Our research
Few medical inventions have affected and saved so many lives as vaccines against infectious diseases. The challenges we are facing today with developing effective vaccines to several of the world’s most serious infectious diseases (e.g. HIV-1/AIDS, malaria, tuberculosis), new pandemics as well as designing therapeutic vaccines to tumors and/or allergies require a much more intimate understanding of the mechanisms dictating vaccine responses.
The development of vaccines based on nanoparticles or mRNA encoding for pathogen antigens has emerged as a new era in vaccinology. The potential impact of these new vaccine technologies is enormous both in terms of safety and cost reduction. Yet, a lot of fundamental understanding of the vaccine: host interactions and the immune functions dictating the quality of responses after their administration is largely lacking.
Our group has had a long term focus on central questions in vaccinology related to both the early events after vaccine administration and the induction and quality of vaccine antigen-specific immunity. This includes studies of how vaccine antigen, adjuvants and mRNA vaccines interact with different cell populations at the site of injection and further disseminate in the body. Since induction of durable and high titers of antibodies with epitope breadth is a prerequisite to prevent many serious infections, several of our projects address the development of B cell responses from the germinal center reaction in lymph nodes to induction of durable and high titers of antibodies with broad specificity.
With a better understanding of how the immune system interacts with vaccines we would be better positioned to select formulations that can elicit stronger immunity, be used at lower doses or with fewer immunizations and are not associated with side effects.
Ongoing research
In ongoing projects we investigate:
- How the early innate immune functions e.g. cell activation and antigen production after mRNA vaccine delivery influence the quality of the vaccine-specific responses.
- How antigens expressed by mRNA vaccines or on nanoparticles can increase vaccine-specific B cell and T cell immunity.
- Correlates between innate immune profiles and the induction of high-quality and durable antibody responses to licensed vaccines in human cohorts.
- How different novel adjuvants stimulate cell populations and enhance and polarize the immunity to be suitable to different infections or tumors.
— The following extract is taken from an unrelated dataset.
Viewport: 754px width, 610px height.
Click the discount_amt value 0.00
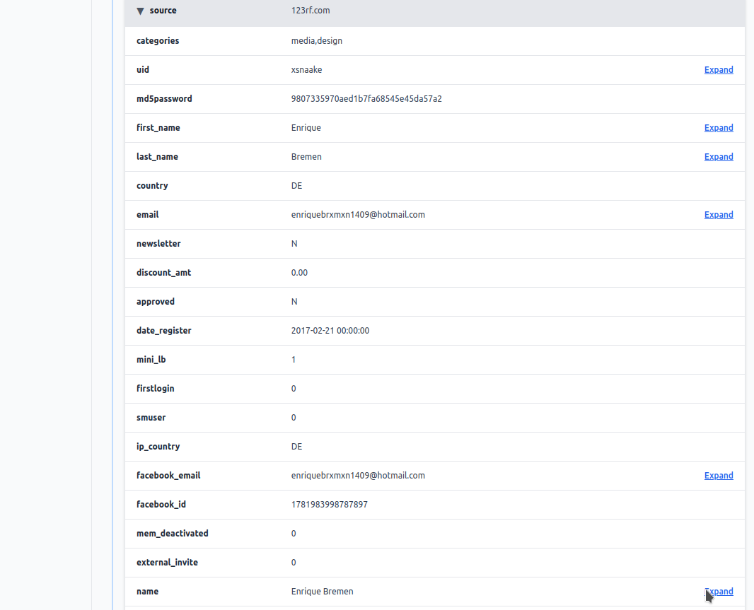coord(299,273)
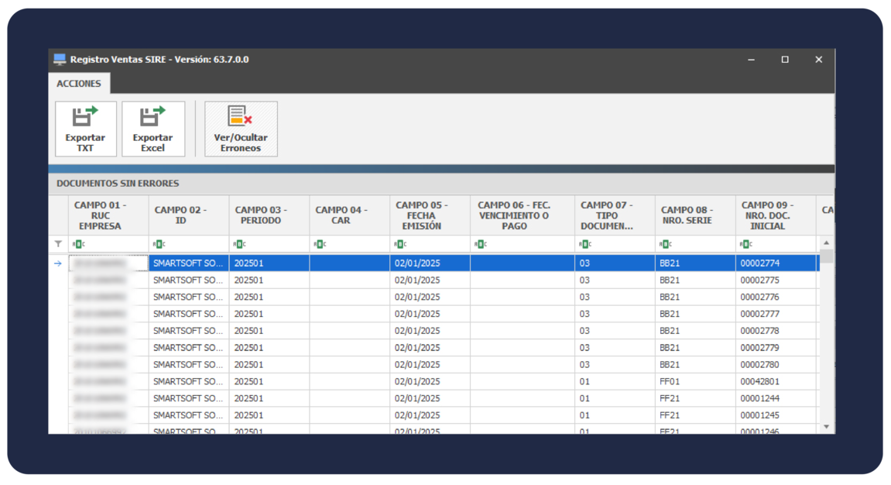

Application and development of computational tools for immunological data
High-throughput technologies allow us to understand the immunological system as never seen before. However, as the data dimensionality increases, there is a need for the use of computational tools to explore and analyze these complex datasets. Our laboratory uses whole transcriptomics, deep B cell receptor sequencing, and bead-based protein arrays to decipher how our immune system is triggered upon vaccination. We have used transcriptomics to establish early transcriptional changes after vaccination in different tissues and different vaccine platforms. In addition, we are also studying antibody evolution, by integrating both antigen-specific sequencing and deep sequencing of B cell receptors to study antibody lineage development in vaccine trials. Finally, we are also developing new computational biology tools such as R packages and pipelines to help process and analyze these datasets.